Discussion
In this study, we explored the neuroprotective effects of luteolin
during inflammation-induced dopaminergic injury using both in
vivo and in vitro model systems. The results showed that
luteolin treatment induced a functional improvement in this response,
and protected against dopaminergic neuronal loss. Luteolin treatment
also promoted dopaminergic neuronal survival when SH-SY5Y neuronal cells
were co-cultured with BV2 microglia challenged with LPS-only. Moreover,
luteolin treatment shifted microglial M1/M2 polarization towards an
anti-inflammatory M2 phenotype and blunted pro-inflammatory cytokine
release in both in vivo and in vitro model systems.

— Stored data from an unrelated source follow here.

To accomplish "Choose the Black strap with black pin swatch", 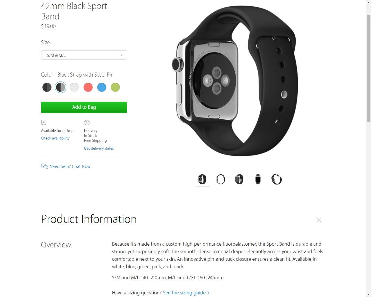I will (47, 87).
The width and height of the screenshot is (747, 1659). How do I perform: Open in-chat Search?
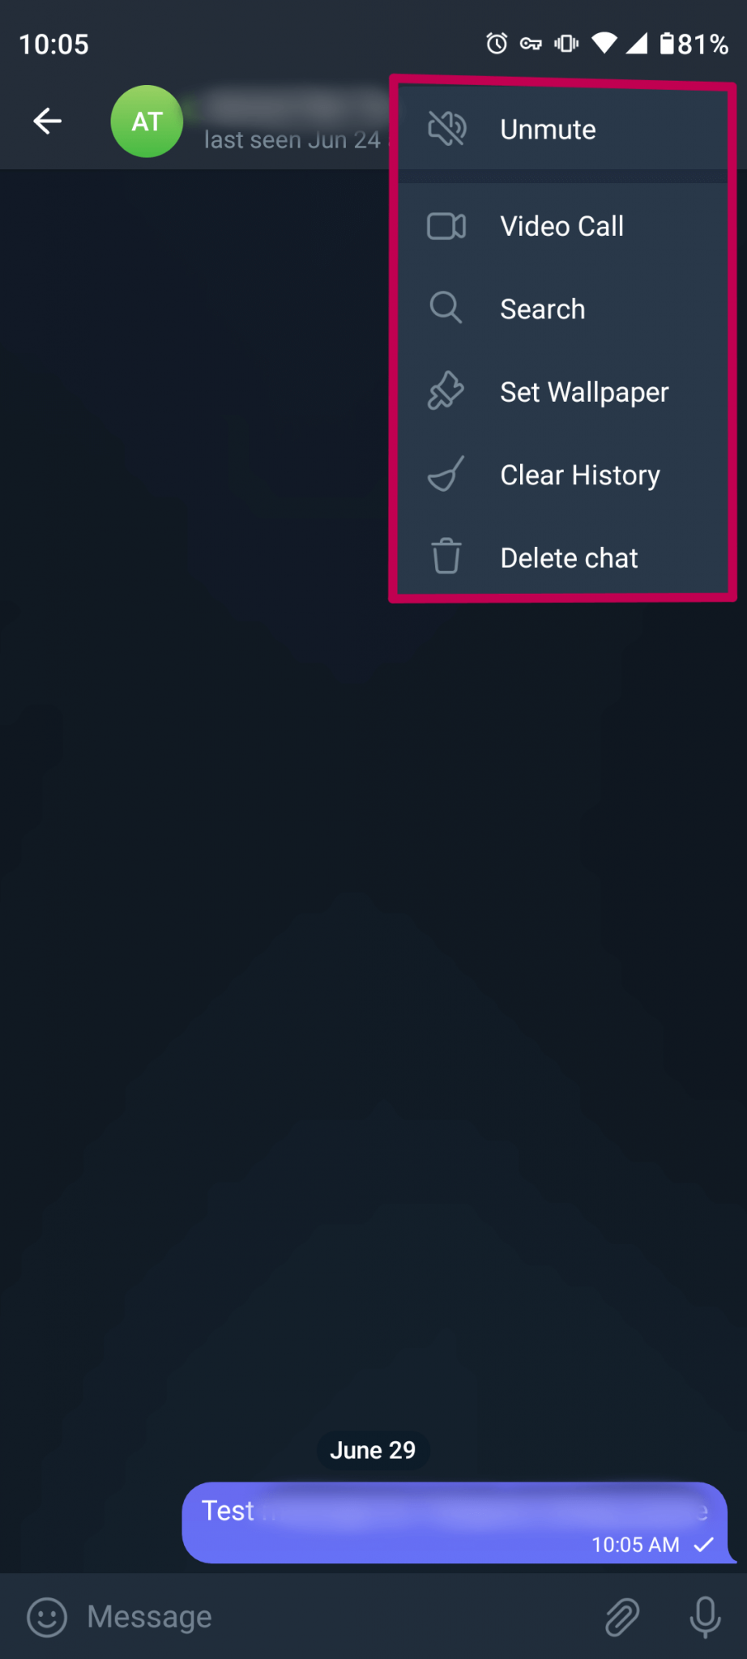[x=543, y=309]
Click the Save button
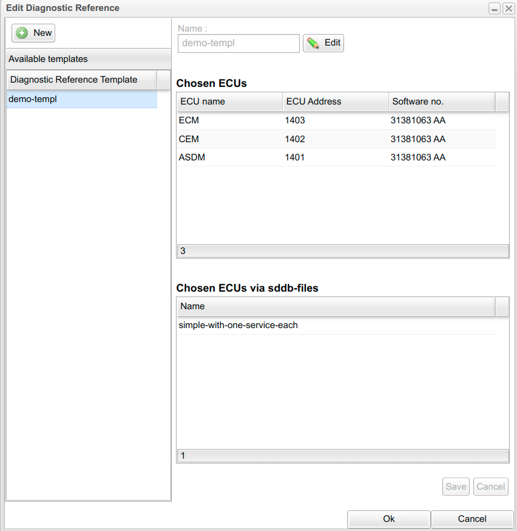The height and width of the screenshot is (531, 517). pyautogui.click(x=456, y=486)
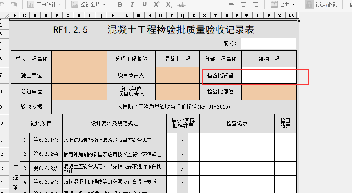Align text to the left
352x193 pixels.
tap(232, 4)
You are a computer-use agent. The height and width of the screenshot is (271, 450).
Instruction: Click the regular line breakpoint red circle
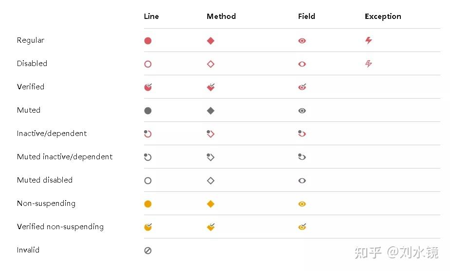(x=148, y=41)
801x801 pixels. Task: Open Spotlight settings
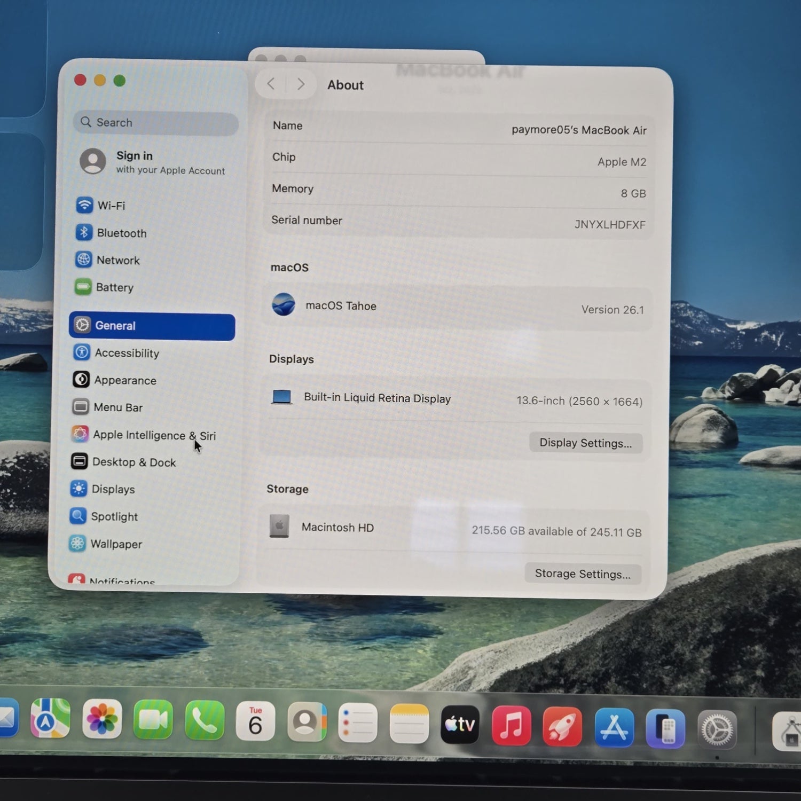[x=114, y=516]
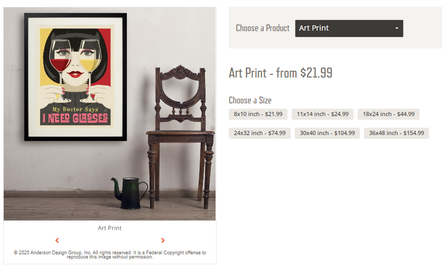Select the 11x14 inch - $24.99 size
Screen dimensions: 447x268
coord(322,114)
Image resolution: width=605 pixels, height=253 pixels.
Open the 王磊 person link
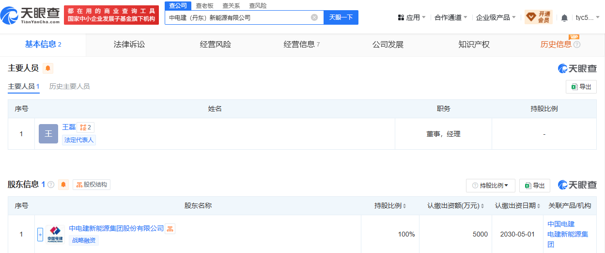click(69, 127)
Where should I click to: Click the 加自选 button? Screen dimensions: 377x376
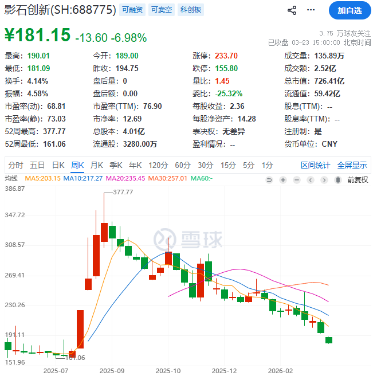pyautogui.click(x=349, y=10)
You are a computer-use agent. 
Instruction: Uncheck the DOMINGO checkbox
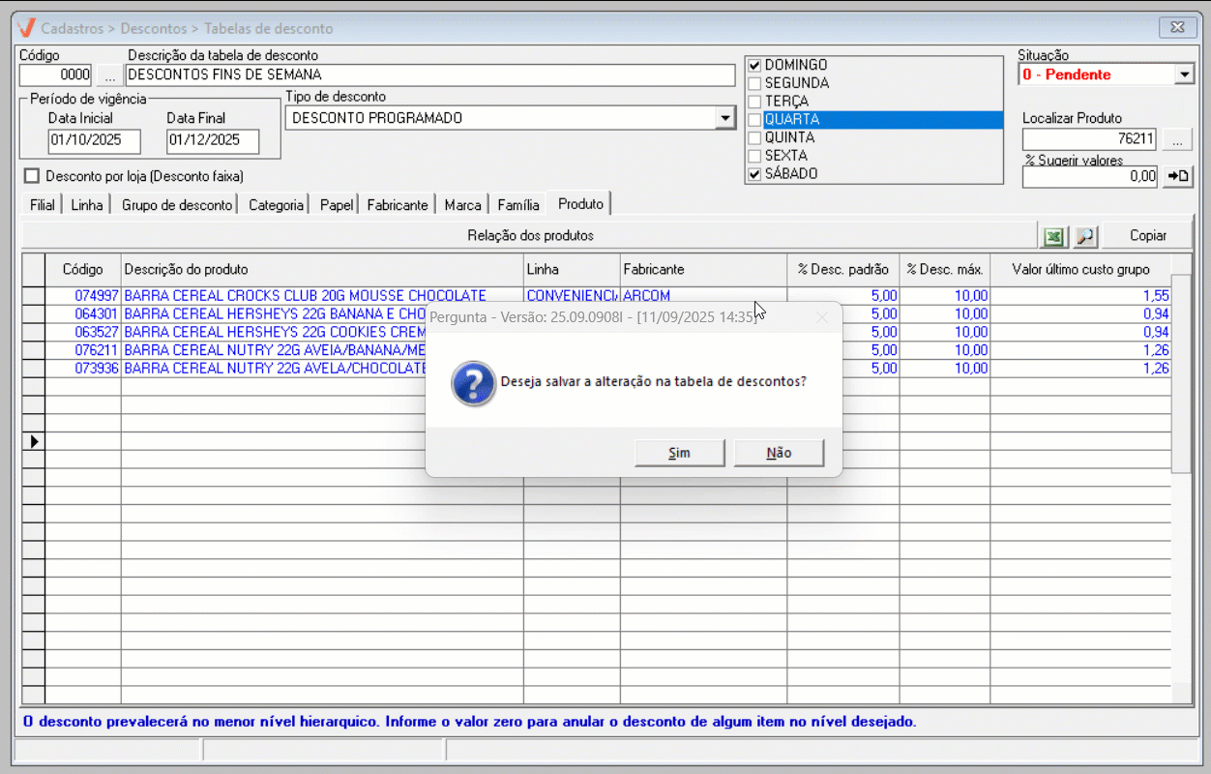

Mechanistically, our findings indicate that luteolin treatment
deactivated TLR4 and downstream NFkB signaling. The effect of this
resulted in an improved inflammatory microenvironment and reduced
neuronal loss.
Imbalances in microglial polarization status are a key factor in the
initiation of neurodegenerative diseases. Moreover, there is the
possibility of mutual transformation between M1 and M2 microglial
phenotypes corresponding to specific treatments. Therefore, we recognize
the potential therapeutic value in agents that, in situations where
phenotypical M1 microglia are over-activated, promote the transformation
of M1-type microglia into M2 type and maintain a relative balance of
M1/M2 cells. Luteolin has a wide range of effects in vivo ,
including anti-inflammatory effects, antioxidant action, and
estrogen-like effects [12-14]. In accordance with our findings,
other studies indicate that luteolin functions in a neuroprotective
capacity during response to dopaminergic injury by limiting inflammatory
response [15]. However, the mechanism(s) that govern such response
remain unclear. We found that in LPS-treated PD mouse model and cultured
BV2 cells, luteolin intervention inhibited the activation of M1-type
microglia, reduced the production and release of pro-inflammatory
cytokines, and promoted the activation of anti-inflammatory M2-type
microglia resulting in a restoration of the M1/M2 ratio. These effects
reduced the neuronal damage that occurs through inflammatory response.
In our animal model, we further demonstrated that luteolin significantly
blunts both dopaminergic neuronal injury and motor function in
inflammation-induced PD mice. Because of limitations stemming from the
blood-brain barrier, classic anti-inflammatory drugs are of limited
benefit in the treatment of neurological diseases. Luteolin is a highly
active natural polyphenol that crosses the blood-brain barrier, thus
luteolin is potentially a more effective drug for the prevention and
treatment of inflammatory responses mounted within the central nervous
system [16].
Although the anti-inflammatory effects of luteolin have been extensively
studied, its downstream effector targets remain unclear. Consistent with
our results, previous studies have determined that LPS triggers the
activation of TLR4 and downstream NFκB signaling [17, 18]. Using
TLR4 KO mice, prior studies indicate that damage-associated response
does not stimulate microglia through the TLR4 pathway [19, 20]. This
implies that TLR4 deficiency may shape microglia polarization towards
the M2 phenotype while inhibiting the M1 phenotype. TLR4 is a type of
pattern recognition receptor and once activated, can prompt
NFkB activation through nuclear
translocation [21]. Activated NFkB subsequently promotes the
expression of a variety of pro-inflammatory factors, activates
anti-apoptotic genes, and promotes the activation of cell proliferation.
Specifically, active NFkB can promote the expression of IL-1β, IL-6,
TNF-α, iNOS, and other inflammatory factors, and regulate microglial
polarization [22]. In addition, NFkB binds to the TLR4 gene promoter
and promotes its expression [23]. Thus, harnessing TLR4/NFkB
signaling is a crucial mechanism during the induction of a
neuroinflammatory response. In this study, we found that luteolin can
decrease TLR4 and p65 phosphorylation, indicating that TLR4/NFκB pathway
is, at least in part, a target for luteolin in limiting
neuroinflammation and dopaminergic neuron degeneration.
We note some limitations in this study. For example, the concentration
of luteolin in mouse brain tissue is unclear. More reliable methods for
judging drug distribution are needed to better understand how luteolin
reaches the brain. Tissue distribution of luteolin may be considered
using in vivo imaging of animals or through HPLC approaches. In
addition, the anti-inflammatory effect of luteolin in
TLR4-overexpressing microglial cells requires further examination.